Shares in Britain’s biggest bank climbed today in a sign investors backed a proposal by its largest shareholder to carve out its profit-machine Asia business.
FTSE 100-listed HSBC’s shares gained 1.61 per cent today on the first day of trading in London since calls to break-up the lender strengthened.
Ping An, a Chinese insurance giant which owns a little under 10 per cent of the bank, proposed the plan in a move designed to crack up shareholder goodies.
The insurer has reportedly urged HSBC to look into spinning off the Asian business, or other steps to boost its valuation.
A huge proportion of the bank’s profits are generated in China and Hong Kong, its biggest market.
In its latest quarterly results, over $2.8bn (£2.2bn) of its $4.2bn (£3.4bn) total profits were sourced from its Asia business.
HSBC was founded in Hong Kong in 1865 and carved out a position as broker between the western and eastern financial community.

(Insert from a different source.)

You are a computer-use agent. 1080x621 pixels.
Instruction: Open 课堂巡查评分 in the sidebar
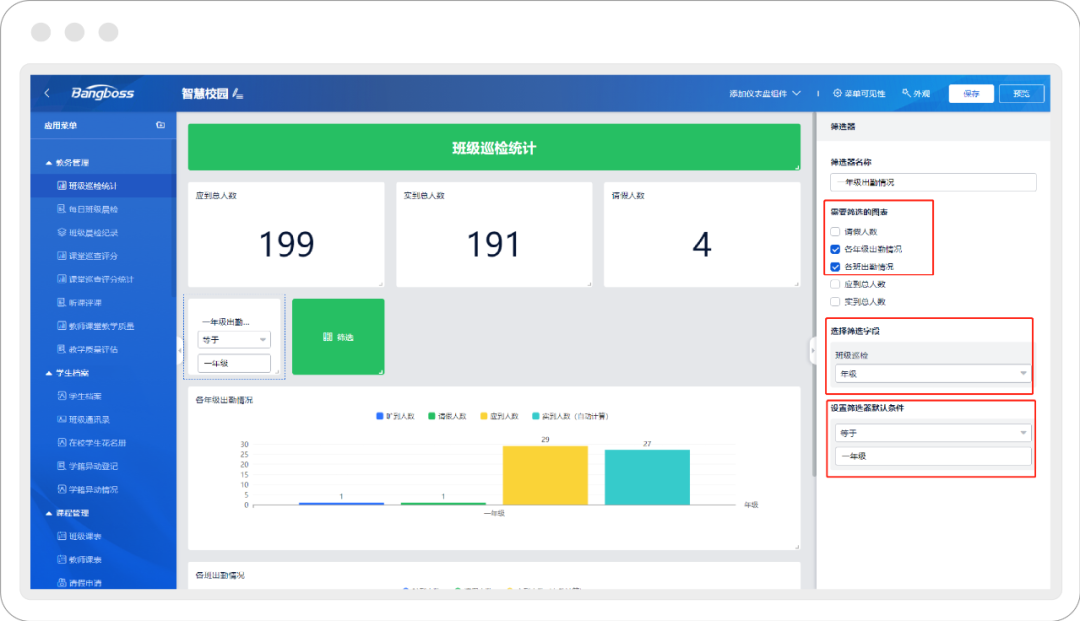pos(87,256)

It has come under intense scrutiny for its decision not to condemn China’s imposition of a draconian security law on Hong Kong citizens.
Ping An on Monday called for an investor debate over the future of the British bank, which a HSBC spokesperson swotted away, telling The Times “we believe we’ve got the right strategy”.
HSBC has form of re-shaping its strategy this year to tap into Asia business.
In March, it offloaded its Greek retail bank to European lender Pacreta Bank as part of a wider five-year £4.5bn restructuring plan, which included cutting its loss-making US retail bank last year.
Analysts queried whether selling the Asia arm would work.
“A less diversified, less profitable HSBC would almost be certainly downgraded by the rating agencies,” Filippo Alloatti, head of credit at Federated Hermes Limited, said.